YOUR TASK:
From the top of the entries below through the line containing "Screen dimensions: 719x483", return every line exactly as written, please, and stop there.

RECORD EXCERPTS:

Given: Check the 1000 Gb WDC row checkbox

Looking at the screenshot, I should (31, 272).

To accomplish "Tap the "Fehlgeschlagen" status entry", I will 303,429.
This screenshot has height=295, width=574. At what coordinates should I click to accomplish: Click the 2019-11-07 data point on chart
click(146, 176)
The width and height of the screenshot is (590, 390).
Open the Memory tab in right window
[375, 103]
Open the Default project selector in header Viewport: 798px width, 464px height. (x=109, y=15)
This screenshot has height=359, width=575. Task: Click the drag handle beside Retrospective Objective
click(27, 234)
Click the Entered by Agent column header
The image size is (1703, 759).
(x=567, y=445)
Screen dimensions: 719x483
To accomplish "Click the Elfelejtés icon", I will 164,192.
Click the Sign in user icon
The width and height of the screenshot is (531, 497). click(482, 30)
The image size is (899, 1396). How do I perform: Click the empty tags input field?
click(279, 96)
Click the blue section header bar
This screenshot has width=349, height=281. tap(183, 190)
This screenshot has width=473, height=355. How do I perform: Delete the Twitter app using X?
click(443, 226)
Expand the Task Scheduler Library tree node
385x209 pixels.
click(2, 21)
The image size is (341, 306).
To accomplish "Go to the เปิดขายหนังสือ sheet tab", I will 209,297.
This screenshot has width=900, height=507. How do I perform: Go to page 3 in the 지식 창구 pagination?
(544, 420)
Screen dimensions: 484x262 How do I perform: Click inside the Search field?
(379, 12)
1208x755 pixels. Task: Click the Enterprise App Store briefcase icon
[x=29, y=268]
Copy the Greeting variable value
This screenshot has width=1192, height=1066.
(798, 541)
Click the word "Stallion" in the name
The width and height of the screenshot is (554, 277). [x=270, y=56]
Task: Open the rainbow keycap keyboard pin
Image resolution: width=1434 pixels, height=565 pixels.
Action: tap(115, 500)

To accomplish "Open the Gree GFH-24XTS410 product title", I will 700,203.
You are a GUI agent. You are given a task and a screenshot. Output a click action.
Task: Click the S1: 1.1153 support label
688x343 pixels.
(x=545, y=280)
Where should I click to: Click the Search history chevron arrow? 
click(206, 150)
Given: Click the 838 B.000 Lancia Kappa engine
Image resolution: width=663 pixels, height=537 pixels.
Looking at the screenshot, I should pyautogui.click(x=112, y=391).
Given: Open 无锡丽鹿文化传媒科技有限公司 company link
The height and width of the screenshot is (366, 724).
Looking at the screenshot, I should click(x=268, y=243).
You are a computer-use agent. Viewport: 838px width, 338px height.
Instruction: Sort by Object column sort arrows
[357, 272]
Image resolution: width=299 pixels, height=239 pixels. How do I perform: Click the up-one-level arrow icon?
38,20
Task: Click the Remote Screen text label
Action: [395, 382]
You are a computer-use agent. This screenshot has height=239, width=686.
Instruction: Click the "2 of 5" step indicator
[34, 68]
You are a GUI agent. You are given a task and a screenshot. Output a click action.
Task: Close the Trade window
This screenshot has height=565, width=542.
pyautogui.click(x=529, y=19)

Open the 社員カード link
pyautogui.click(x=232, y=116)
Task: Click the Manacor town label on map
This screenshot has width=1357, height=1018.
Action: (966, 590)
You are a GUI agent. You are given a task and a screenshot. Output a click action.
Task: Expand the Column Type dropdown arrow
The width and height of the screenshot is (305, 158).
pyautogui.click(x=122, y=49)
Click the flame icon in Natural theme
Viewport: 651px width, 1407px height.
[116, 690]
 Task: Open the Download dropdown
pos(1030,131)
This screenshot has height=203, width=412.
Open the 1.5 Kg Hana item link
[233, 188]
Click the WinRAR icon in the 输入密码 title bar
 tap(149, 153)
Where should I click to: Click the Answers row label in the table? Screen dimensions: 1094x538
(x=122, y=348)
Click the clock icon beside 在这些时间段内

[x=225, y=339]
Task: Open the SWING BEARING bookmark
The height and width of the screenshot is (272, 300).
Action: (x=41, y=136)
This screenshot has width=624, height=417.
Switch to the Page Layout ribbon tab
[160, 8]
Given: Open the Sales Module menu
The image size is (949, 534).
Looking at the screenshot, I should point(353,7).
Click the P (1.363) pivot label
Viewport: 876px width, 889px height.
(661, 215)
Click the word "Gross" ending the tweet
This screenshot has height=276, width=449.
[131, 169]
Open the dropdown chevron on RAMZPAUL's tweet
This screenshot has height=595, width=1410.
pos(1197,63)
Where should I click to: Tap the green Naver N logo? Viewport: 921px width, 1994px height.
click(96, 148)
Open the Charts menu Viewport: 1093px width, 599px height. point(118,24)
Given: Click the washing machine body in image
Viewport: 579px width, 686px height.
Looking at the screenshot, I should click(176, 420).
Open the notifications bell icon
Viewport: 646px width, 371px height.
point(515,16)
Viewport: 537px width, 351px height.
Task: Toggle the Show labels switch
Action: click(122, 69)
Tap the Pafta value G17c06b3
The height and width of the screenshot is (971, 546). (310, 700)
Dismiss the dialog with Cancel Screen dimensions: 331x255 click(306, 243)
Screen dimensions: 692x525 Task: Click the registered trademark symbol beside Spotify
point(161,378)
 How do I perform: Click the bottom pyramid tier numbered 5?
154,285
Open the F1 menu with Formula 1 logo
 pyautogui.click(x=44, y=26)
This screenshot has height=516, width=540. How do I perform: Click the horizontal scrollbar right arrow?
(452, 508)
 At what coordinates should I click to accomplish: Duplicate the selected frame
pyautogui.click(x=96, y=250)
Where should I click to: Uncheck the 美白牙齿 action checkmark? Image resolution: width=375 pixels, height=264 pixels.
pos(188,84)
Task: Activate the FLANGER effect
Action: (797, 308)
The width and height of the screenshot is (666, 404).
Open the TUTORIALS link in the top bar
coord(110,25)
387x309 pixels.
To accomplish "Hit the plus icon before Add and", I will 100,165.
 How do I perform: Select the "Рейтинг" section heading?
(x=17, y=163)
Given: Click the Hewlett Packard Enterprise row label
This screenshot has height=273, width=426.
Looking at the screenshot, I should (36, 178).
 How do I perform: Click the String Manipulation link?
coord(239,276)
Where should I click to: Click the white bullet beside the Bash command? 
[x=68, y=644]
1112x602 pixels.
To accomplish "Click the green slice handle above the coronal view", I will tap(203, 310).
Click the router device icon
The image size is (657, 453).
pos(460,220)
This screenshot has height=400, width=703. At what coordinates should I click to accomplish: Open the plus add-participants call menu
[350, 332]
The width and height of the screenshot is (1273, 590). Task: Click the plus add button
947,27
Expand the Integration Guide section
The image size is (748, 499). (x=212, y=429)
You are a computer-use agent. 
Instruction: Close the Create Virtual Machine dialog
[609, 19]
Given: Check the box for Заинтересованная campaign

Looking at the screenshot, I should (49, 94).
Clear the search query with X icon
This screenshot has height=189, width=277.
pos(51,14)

OUTPUT OF THE TASK:
Given: Check the 1000 Gb WDC row checkbox

Looking at the screenshot, I should (31, 272).

To accomplish "Tap the "Fehlgeschlagen" status entry", I will 303,429.
This screenshot has height=295, width=574. At what coordinates should I click to accomplish: Click the 2019-11-07 data point on chart
click(146, 176)
The width and height of the screenshot is (590, 390).
Open the Memory tab in right window
[375, 103]
Open the Default project selector in header Viewport: 798px width, 464px height. (x=109, y=15)
This screenshot has height=359, width=575. Task: Click the drag handle beside Retrospective Objective
click(27, 234)
Click the Entered by Agent column header
The image size is (1703, 759).
(x=567, y=445)
Screen dimensions: 719x483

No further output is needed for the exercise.